Jeremiah promises the world a leader, Judah will be saved and Jerusalem will live in safety, Translated into more inclusive terms, nations will be saved and all communities will live in safety.  The righteous branch of the House of David will arrive, come among the people, and lead everyone back to the Lord. The Gospel warns us that this won’t be an easy road back. The signs of the day of the coming of the Lord will warn us that we have to be on guard so that our hearts are not weighed down with dissipation and drunkenness and the worries of this life. Or be tempted to give up because it’s all getting too much to cope with. We may live with fear and foreboding now, but Advent is both faith and promise that all things and all manner of things shall be well.

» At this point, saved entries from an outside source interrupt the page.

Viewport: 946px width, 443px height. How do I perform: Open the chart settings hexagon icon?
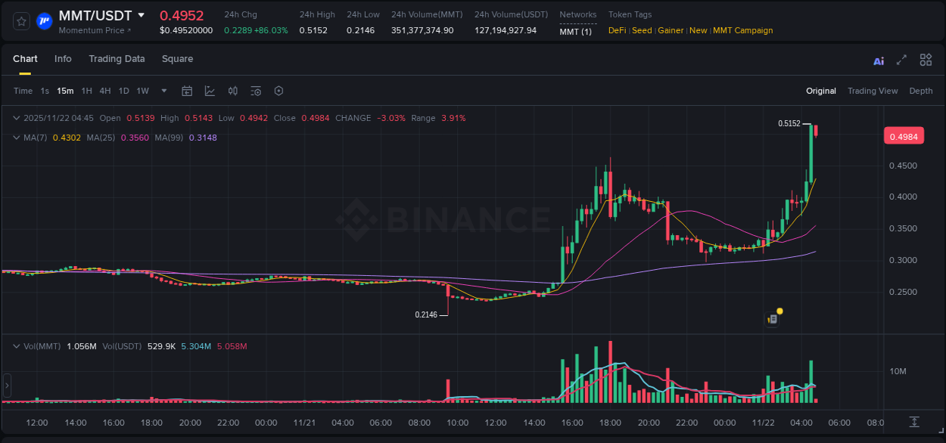279,91
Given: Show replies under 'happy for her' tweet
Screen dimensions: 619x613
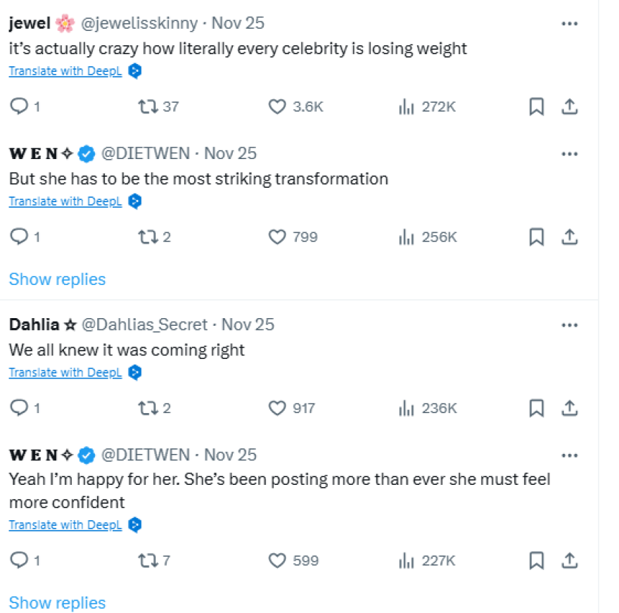Looking at the screenshot, I should (57, 603).
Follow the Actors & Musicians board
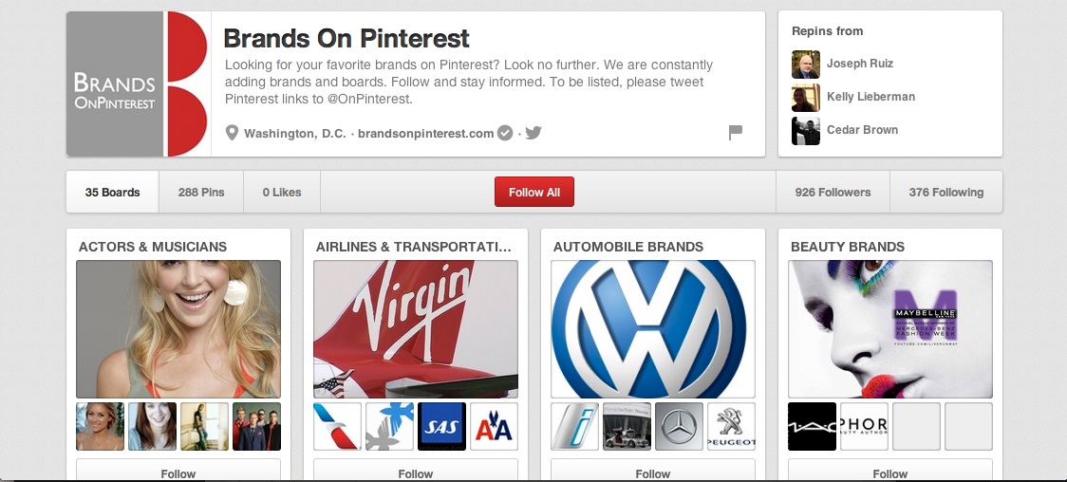Screen dimensions: 1067x482 178,472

Or at least better, with our hope in the coming of the Lord and the vision of the Kingdom Jesus shows us, despite all the misery and mess we’ve gone through and can see around us. Faith and hope go together.

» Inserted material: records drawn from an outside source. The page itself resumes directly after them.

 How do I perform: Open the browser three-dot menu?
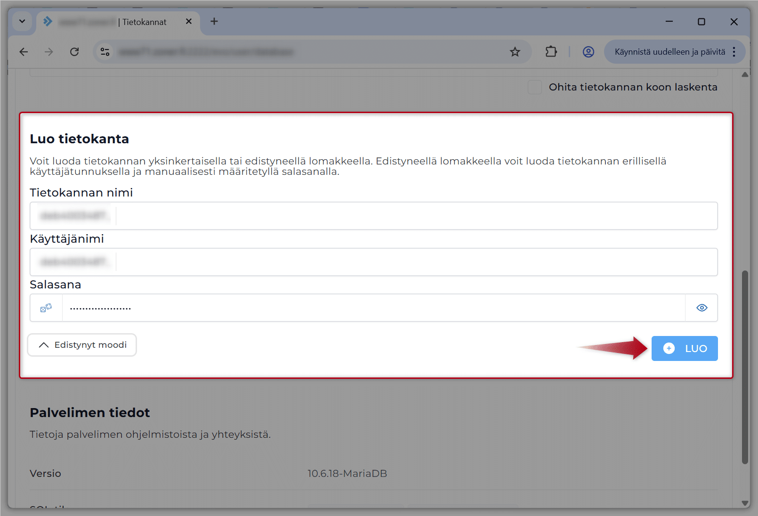[734, 52]
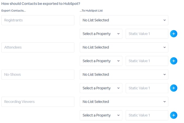
Task: Open the HubSpot list dropdown for Attendees
Action: 124,47
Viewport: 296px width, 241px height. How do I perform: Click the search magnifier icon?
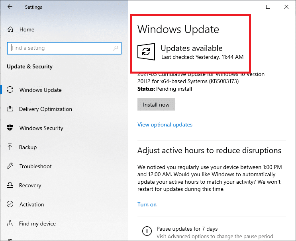[116, 48]
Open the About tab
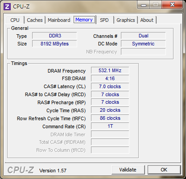The image size is (186, 179). pos(147,20)
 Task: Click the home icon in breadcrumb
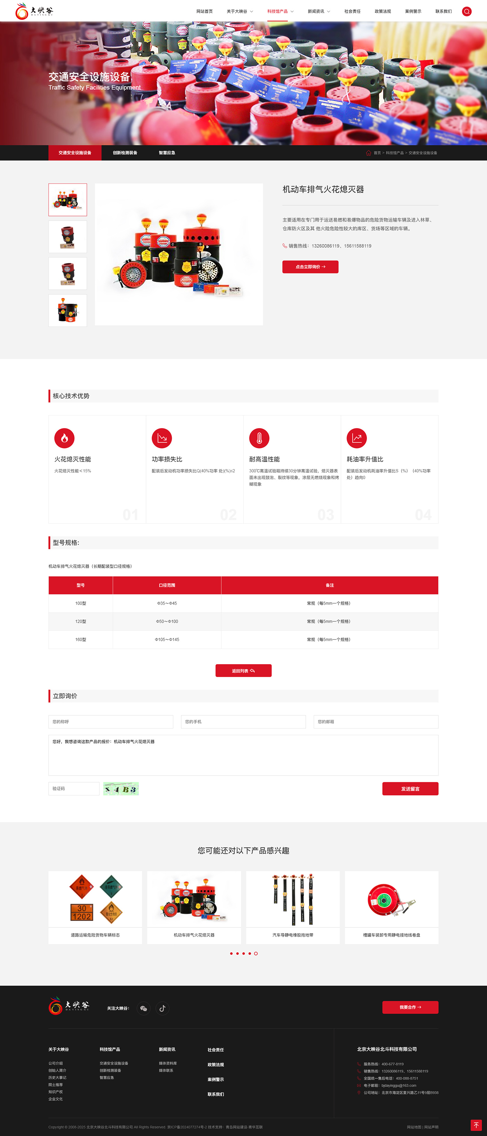click(368, 153)
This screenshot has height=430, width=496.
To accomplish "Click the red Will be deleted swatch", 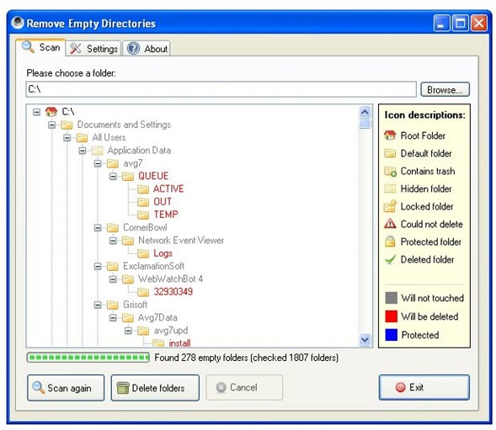I will coord(391,316).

The Kingdom of God will not arrive tomorrow – or next week, next year or even within our lifetimes. But the signs are there, and the promise of Advent which is fulfilled by the Incarnation. Because we believe God is faithful and keeps promises, that’s enough to overcome fear and foreboding and sustain us.  God will be with us, that’s what Em-man-u-el means. We have the warnings, the signs, the hope and the faith. Let’s prepare, watch and wait in expectation.